We see another spiritual/supernatural dimension to what on the surface looks like a man practicing his occupation in the second chapter of the book. A woman brought some gold to be transformed into trinkets. In order to persuade Laye’s father to do this job, she brought a praise singer, who can deploy all his knowledge of history to eulogise Laye’s father and ancestors. Laye remarked that there was more to this operation beyond smelting gold:
The operation that was going on before my eyes was simply the smelting of gold; but it was something more than that: a magical operation that the guiding spirits could look upon with favour or disfavour; and that is why there would be all round my father that absolute silence and expectancy. …The gold now had the fluidity of water. The guiding spirits had smiled on the operation!
Laye continued about the spiritual/supernatural/magical dimension of smelting of gold and the reasons why the task could not be delegated to the apprentices:
Only my father was versed in the science of conjuring the spirits of fire, air and gold, and conjuring evil spirits, and that is why he alone conducted the whole operation.

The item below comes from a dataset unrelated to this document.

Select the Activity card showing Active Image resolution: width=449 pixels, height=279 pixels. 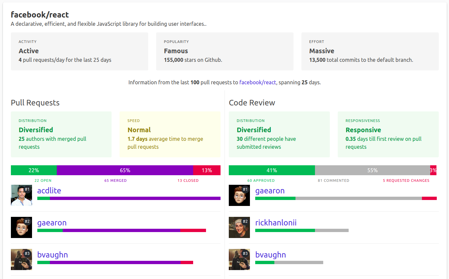[x=80, y=51]
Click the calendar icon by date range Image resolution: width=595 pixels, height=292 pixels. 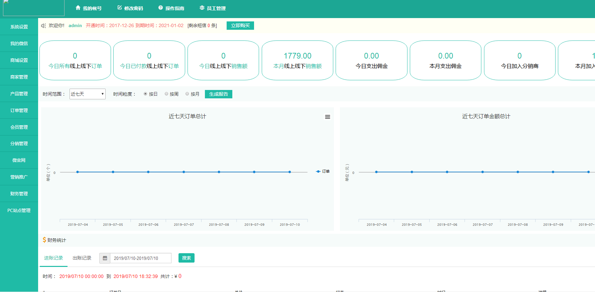tap(105, 258)
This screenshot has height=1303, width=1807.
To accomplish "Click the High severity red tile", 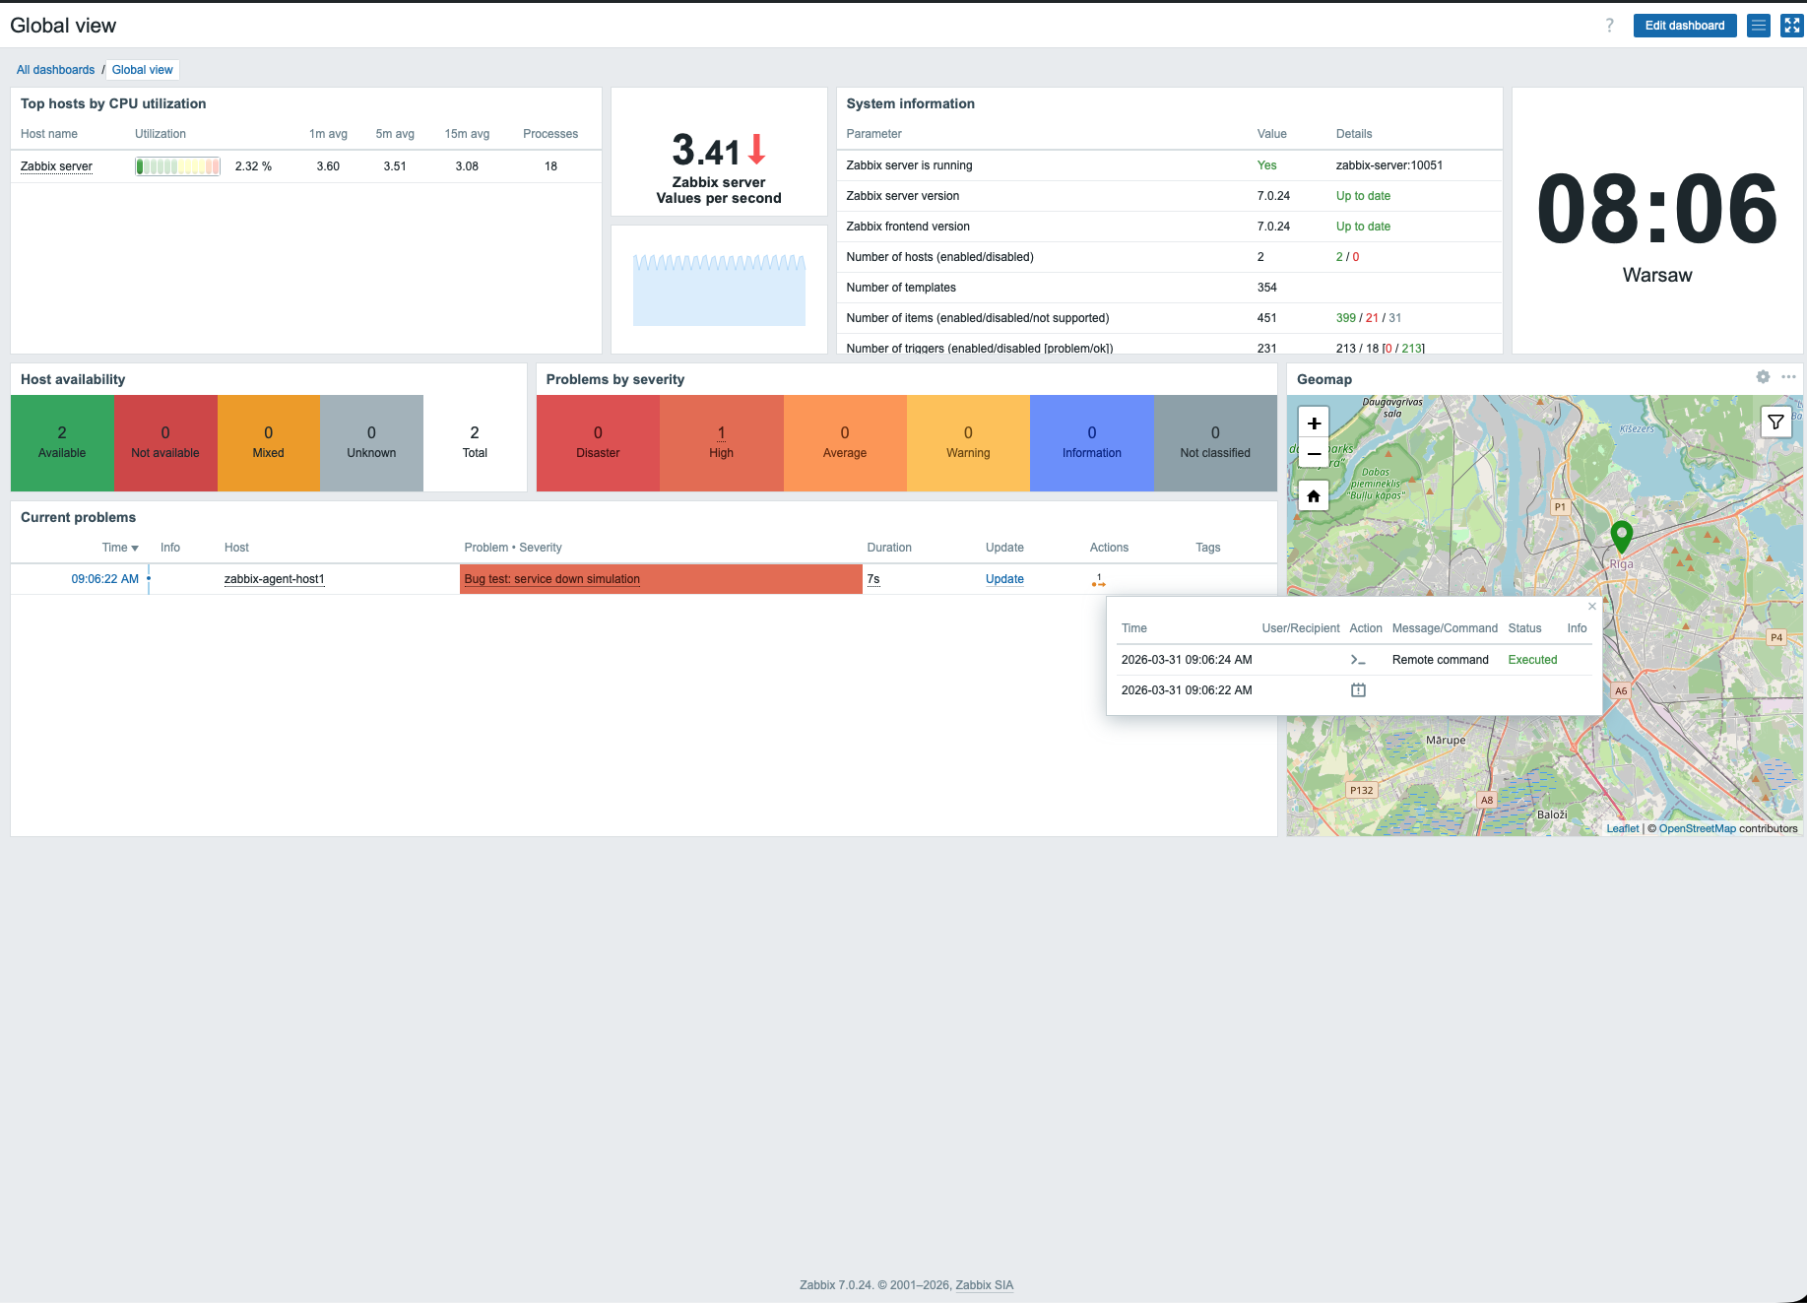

And the little black snake with patterned body was always around for the big occasions:
But it was extraordinary, was it not miraculous that on these occasions the little black serpent always coiled up under the sheep skin? He was not always there, he did not visit my father everyday, but he was always present whenever there was gold to be worked. …The snake’s presence came as no surprise to me; ever since that evening when my father had talked to me about the guiding spirit of our race, it had ceased to surprise me; it was quite natural that the snake should be there: he had knowledge of the future.
Spirituality is woven into every aspect of their lives, even the smelting of gold. African Traditional Religion no longer dominates the spirituality of the people of West Africa. Christianity and Islam are the dominant religions but intrinsic spirituality of Africans has been fused into these religions.